##### ESTRATTO DELLA PAGINA

La strage non si ferma

La strage non si ferma, e la salute e sicurezza sul lavoro sembra un tema sparito dall’orizzonte del governo. Certo, l’attenzione è concentrata sul non far arrivare migranti sulle nostre coste, e anche loro continuano a morire, tre accertati in questo fine settimana per il rovesciamento di un barcone vicino Lampedusa. O ancora, la priorità sembra esser facilitare la vita agli evasori e a chi grazie all’aumento della disponibilità di contante potrà più facilmente pagare in nero i lavoratori sfruttati, non certo impedire di morire per lavoro. Nonostante la sordità della politica la Cgil continua a promuovere iniziative e mobilitazioni per richiamare l'attenzione su questa strage.

90 morti al mese

Ma nonostante la disattenzione della maggioranza, l'Osservatorio Vega sulla Sicurezza di Mestre certifica: “Sono 909 i lavoratori che da gennaio a ottobre 2022 hanno perso la vita da Nord a Sud del Paese con una media di 90 vittime al mese, erano 88 fino a settembre 2022. Una media tragica che, oltre ad aumentare rispetto al mese precedente, sottende oltre 21 decessi alla settimana e circa tre infortuni mortali al giorno”. E sono proprio tutti da lavoro, le statistiche, infatti, non sono più condizionate dai numeri di decessi causati dal Covid preso sul posto di lavoro. Quel che è schizzato in alto è l’indicatore dei morti in itinere, ben 250 cresciuti di ben il 24% rispetto allo scorso anno, quando però era assai più diffuso lo smart working.

Gli infortuni crescono

Secondo l’Osservatorio “gli infortuni mortali non Covid sono cresciuti del 22% passando dai 735 di fine ottobre 2021 agli 899 del 2022. Quest’ultimo dato è del tutto analogo a quello del 2019, epoca pre-Covid, a dimostrazione che il tragico fenomeno delle morti sul lavoro sostanzialmente non subisce diminuzioni da anni. Dopo l’emergenza Covid, rimane quindi ancora ineluttabile purtroppo quella dell’insicurezza sul lavoro. Quella per cui non esistono vaccini, ma solo la prevenzione attraverso la formazione e l’aggiornamento di tutte le figure coinvolte nell’organizzazione aziendale: dal datore di lavoro ai dirigenti, fino ai preposti e ovviamente ai lavoratori”.

##########

● CONSEGNA
Riassumi in due frasi l'estratto sulle morti sul lavoro.

##### DATI FORNITI

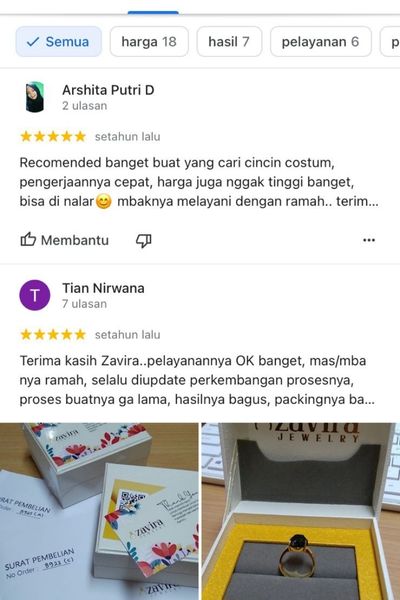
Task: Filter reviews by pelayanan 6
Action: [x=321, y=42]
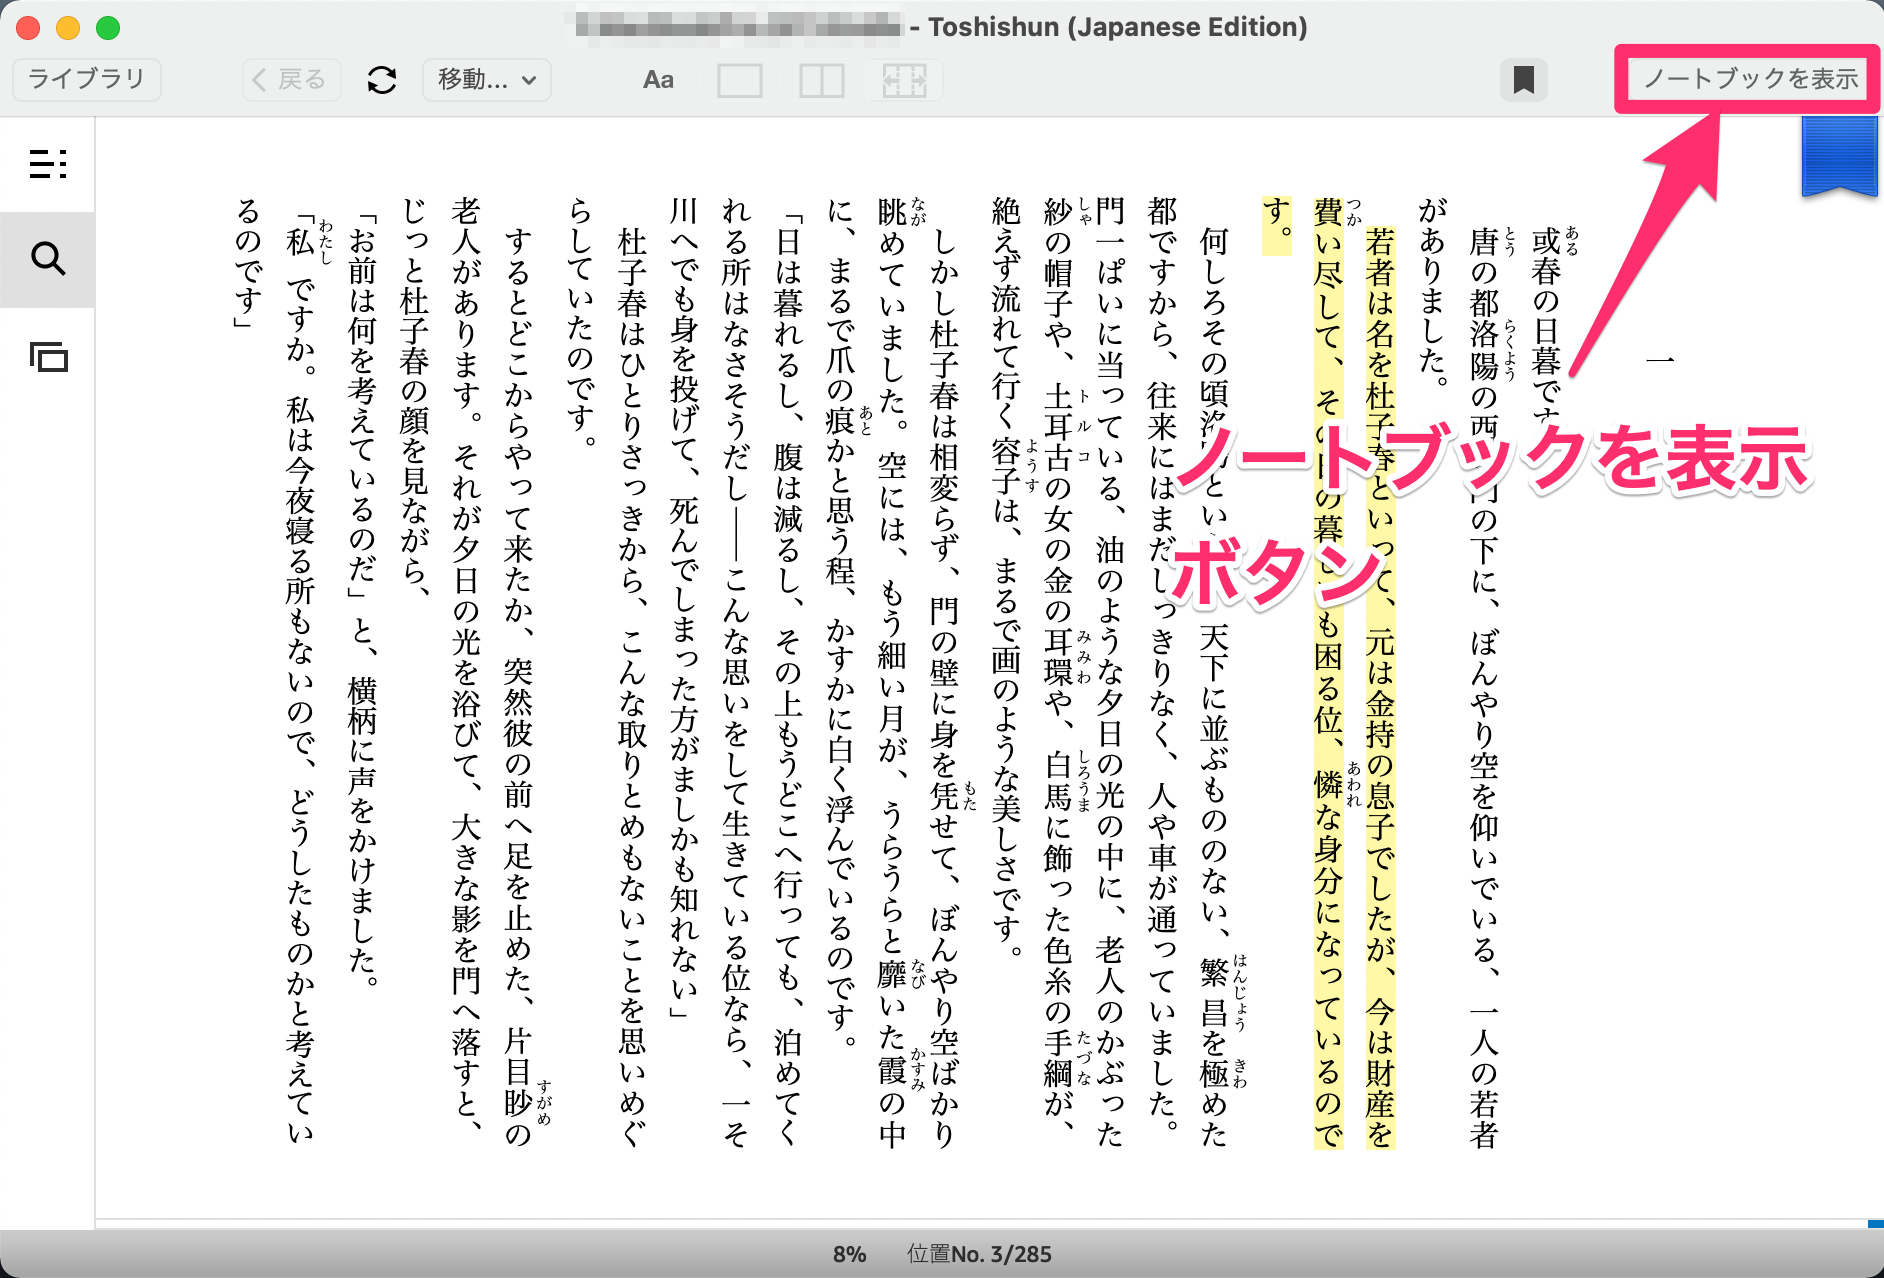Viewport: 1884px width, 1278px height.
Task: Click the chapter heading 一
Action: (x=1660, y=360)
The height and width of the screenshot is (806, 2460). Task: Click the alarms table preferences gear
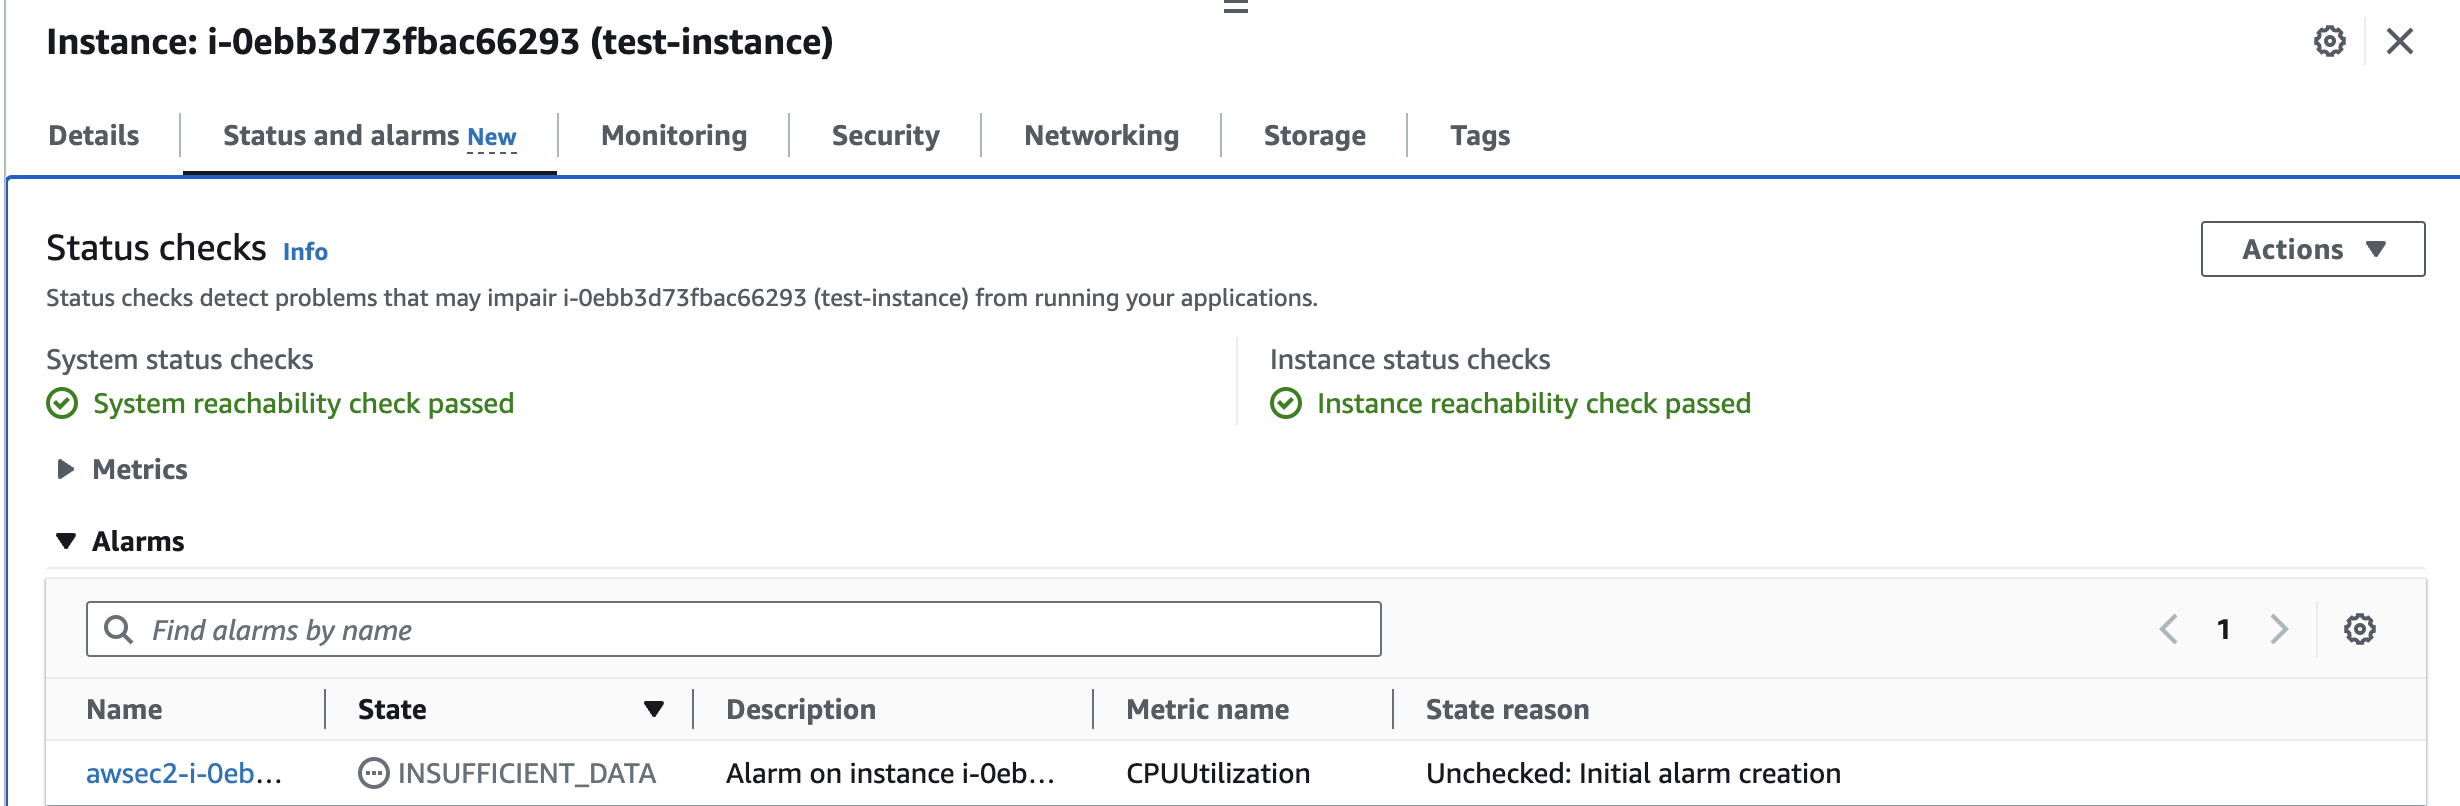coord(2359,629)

##########
##### DATI FORNITI

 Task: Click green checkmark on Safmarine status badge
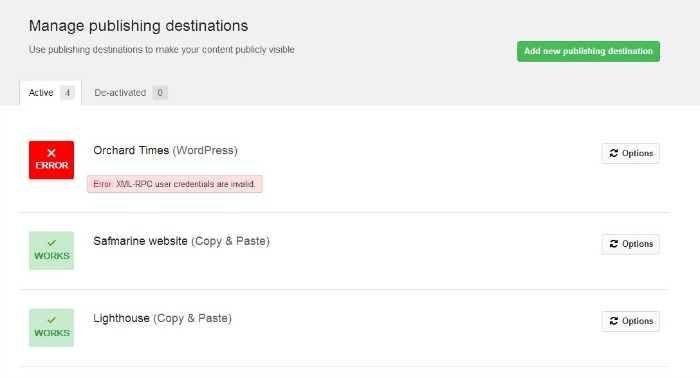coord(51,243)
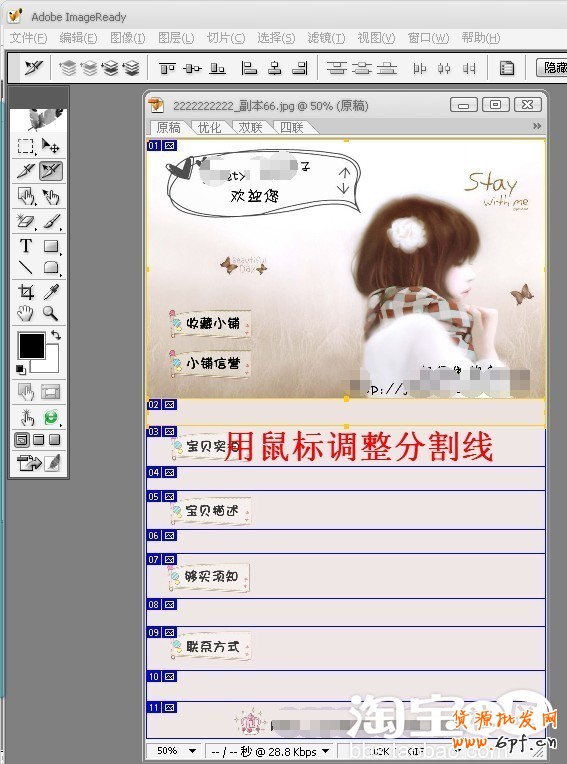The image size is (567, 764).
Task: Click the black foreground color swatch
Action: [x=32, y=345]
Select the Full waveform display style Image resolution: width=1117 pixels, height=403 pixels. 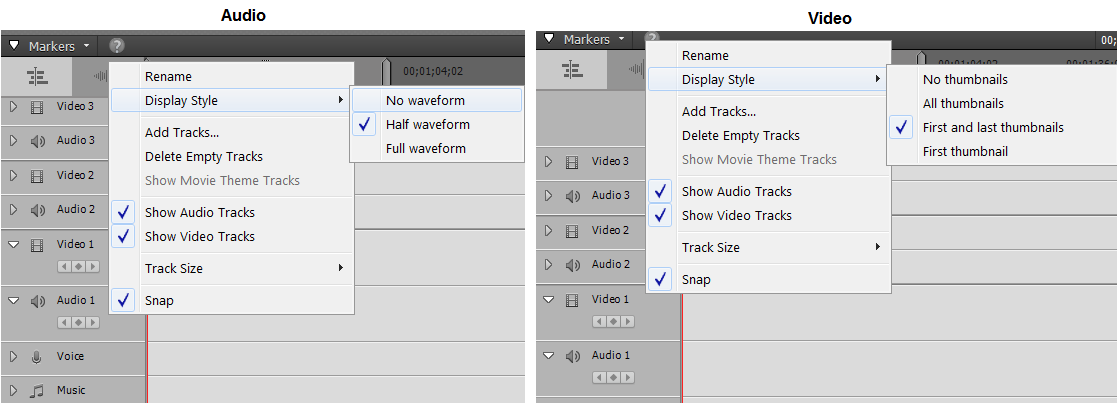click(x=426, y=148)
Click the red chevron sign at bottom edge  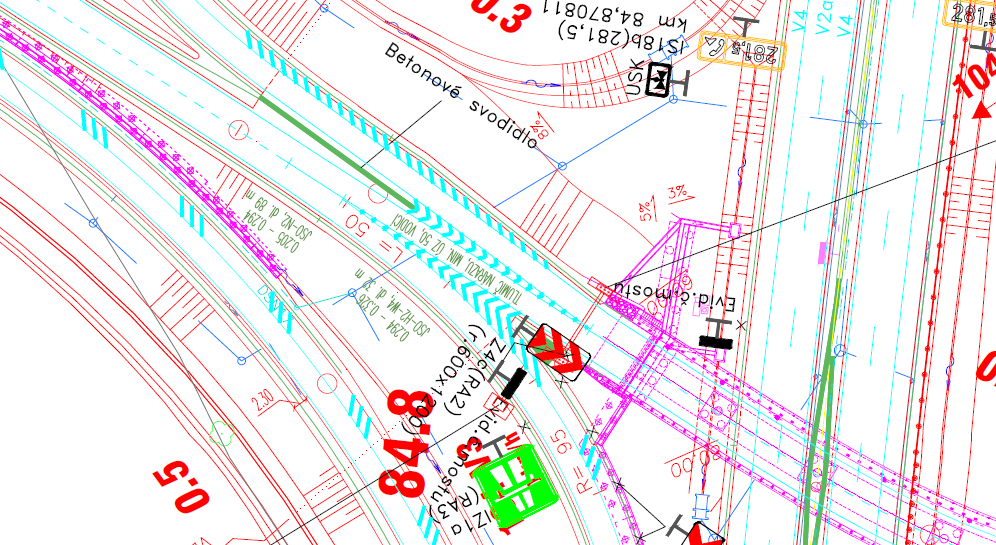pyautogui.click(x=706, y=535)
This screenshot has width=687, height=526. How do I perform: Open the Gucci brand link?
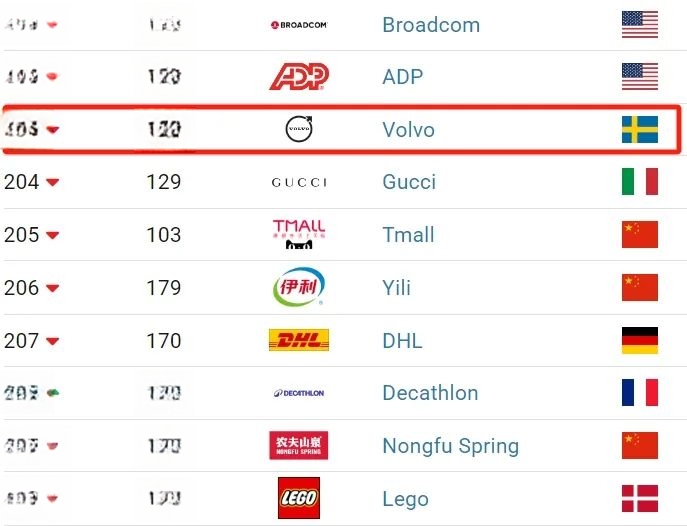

##########
##### DATI FORNITI

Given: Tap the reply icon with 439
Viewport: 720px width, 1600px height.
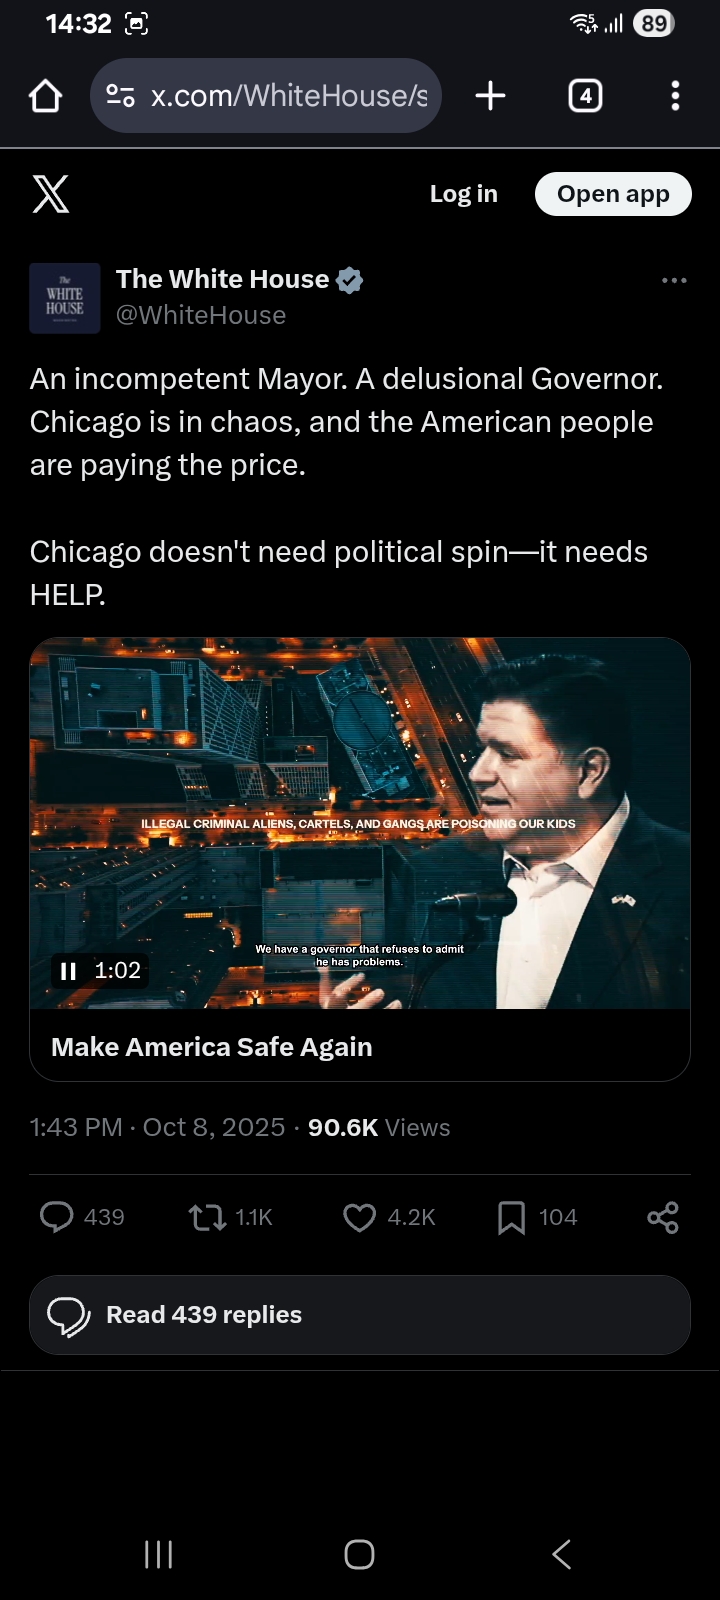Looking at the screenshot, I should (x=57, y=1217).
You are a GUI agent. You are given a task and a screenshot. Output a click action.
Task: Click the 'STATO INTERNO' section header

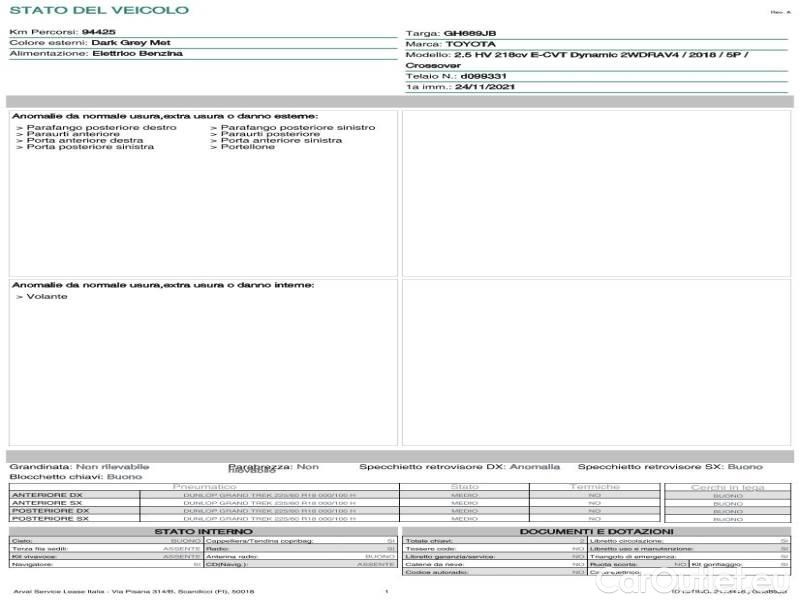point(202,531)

##########

● RISPOSTA
Secondo l'Osservatorio Vega sulla Sicurezza di Mestre, da gennaio a ottobre 2022 sono morti sul lavoro 909 lavoratori in tutto il Paese, con una media di 90 vittime al mese, e i morti in itinere sono saliti a 250, il 24% in più rispetto all'anno precedente. Gli infortuni mortali non Covid sono cresciuti del 22%, da 735 a 899, un dato analogo a quello del 2019, mentre il governo sembra aver dimenticato il tema e la Cgil continua a promuovere iniziative e mobilitazioni.